Chandler v. Martin

Decision Date14 May 2014
Docket NumberNo. CV–14–369.,CV–14–369.
Citation433 S.W.3d 884,2014 Ark. 219
CourtArkansas Supreme Court
PartiesDoralee CHANDLER, Candidate for Circuit Judge, District 20, Division 5, Appellant v. Mark MARTIN, in his Official Capacity as the Secretary of STATE for The State of Arkansas; James Bargar, Paul Foster, and Betty Pickett, in their Official Capacities as Commissioners of the Faulkner County Election Commission; L.C. Ratchford, Doyle Ragland, and G.C. Blair, in their Official Capacities as the Commissioners of the Searcy County Election Commission; Stephen James, Jim Kirkendoll, and Bob Patterson, in their Official Capacities as the Commissioners of the Van Buren County Election Commission; and Harry G. Foster II, Appellees Leslie Steen, in his Official Capacity as Clerk of the Supreme Court of Arkansas and Arkansas Court of Appeals, Third–Party Appellant v. Harry G. Foster II, Third–Party Appellee.

OPINION TEXT STARTS HERE

Dugger Law Firm, Little Rock, by: Terry Dugger, for appellant.

Martha Adcock, General Counsel, and L. Justin Tate, Associate General Counsel, for appellee Secretary of State Mark Martin.

David L. Hogue, for appellee Faulkner County Election Commission.

Jeff Rosenzweig, for appellee/third-party appellee Harry G. Foster, II.

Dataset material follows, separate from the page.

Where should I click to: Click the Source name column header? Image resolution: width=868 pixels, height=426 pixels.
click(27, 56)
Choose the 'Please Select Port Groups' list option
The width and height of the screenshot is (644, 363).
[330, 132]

Bristow & Richardson, PLLC, Jonesboro, by: Bill W. Bristow, for third-party appellant Leslie Steen.

CLIFF HOOFMAN, Justice.

Appellant Doralee Chandler and third-party appellant Leslie Steen, in his official capacity as Clerk of the Supreme Court of Arkansas and Arkansas Court of Appeals, (collectively appellants) appeal from a Pulaski County Circuit Court's order, denying Chandler's petition for writ of mandamus and declaratory judgment and granting the third-party complaint filed by appellee the Honorable Harrison (Harry) G. Foster II (Foster). This court has jurisdiction of this appeal under Arkansas Supreme Court Rule 1–2(a)(4), as this appeal pertains to elections and election procedures. On appeal, Chandler contends that (1) the circuit court improperly determined that Foster was not “unlicensed” pursuant to Rule VII(C) of the Rules Governing Admission to the Bar (Rule VII(C) or “the Rule”), thereby improperly finding that he is qualified to seek the position of circuit judge despite his failure to timely pay his licensing fee four of the six consecutive years prior to the time for taking office, if elected; and (2) the circuit court improperly determined that Foster's suspension of his license to practice law due to his failure to timely renew his fee was a violation of his due-process rights. Steen also contends on appeal that the trial court erred in declaring Rule VII(C) unconstitutional and should be reversed. We affirm the circuit court.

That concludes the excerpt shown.